Wednesday, August 17, 2022

Trying To Compare the US And Germany On The Unlivable Scale

 About every month now....I go through and make comparisons of Germany and the US...mostly from a fault-mindset.

Urbanization has basically destroyed LA, SF, Portland and Seattle.  None of them are livable at this point.  Between the drug scene, the robberies, the tent crowd, the pronoun people, and the wokeness....it's hard to imagine someone having the willing nature or dedication to staying there.

Germany?  It's probably around eight steps behind the US at present.  Yeah, there is graffiti virtually everywhere in urban Germany. Drugs?  The junkie-quarter around the Frankfurt train station has made the area one to avoid.  About every month, some reminder will come up that corruption is an issue.  

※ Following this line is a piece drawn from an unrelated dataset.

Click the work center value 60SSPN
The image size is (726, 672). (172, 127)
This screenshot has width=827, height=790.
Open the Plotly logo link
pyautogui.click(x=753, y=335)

The crime angle?  Numbers used always reflect life since 2000....they never use the numbers of the 1970s/1980s.  In the past five years....more police have been added to city and state ranks.  You can ask people about safety, and the advice usually given....there are zones in every major city where it'd be best to retreat to your home by 10 PM each night.  Safety in small towns and villages?  Probably at a all-time safety value.  

The police?  Generally, in Germany....there's still a high belief that they are professional and perform their job at the level required.  In the US....it's fairly split in public opinion, and most will say that there's too many marginalized police in uniform who don't have the skills required.

Poverty?  It's preached and hyped to the max in the US....with blame going in 99 different directions.  In Germany?  If you look for it....it's there, but it's typically not that obvious.  The one thing that Germans will hype....too many senior citizens are getting to a retirement stage, with only a marginal income.  

The junkie scene?  In the late 1970s of Germany, your only drug situation was Cannabis/weed, some heroin, and a bit of LSD.  Today?  There's probably forty-odd drugs on the streets of Frankfurt and Hamburg.  The whole quarter around Frankfurt's train station is littered with needles and junkies.  As bad as SF and Portland have become on drugs....I'd say the top five cities of Germany are only a couple of years behind.  

Radicals?  You might be able to gauge the US with left and right radicals, then suggest that Germany is around a '5' on this one-to-ten scale, but quietly each year advancing to the US extreme.

So I generally suggest that at this moment, you feel safer in non-metro Germany, than in most US cities of the same character.  It's a safety thing that evolves, and that's the worrisome part of this discussion.  Things change.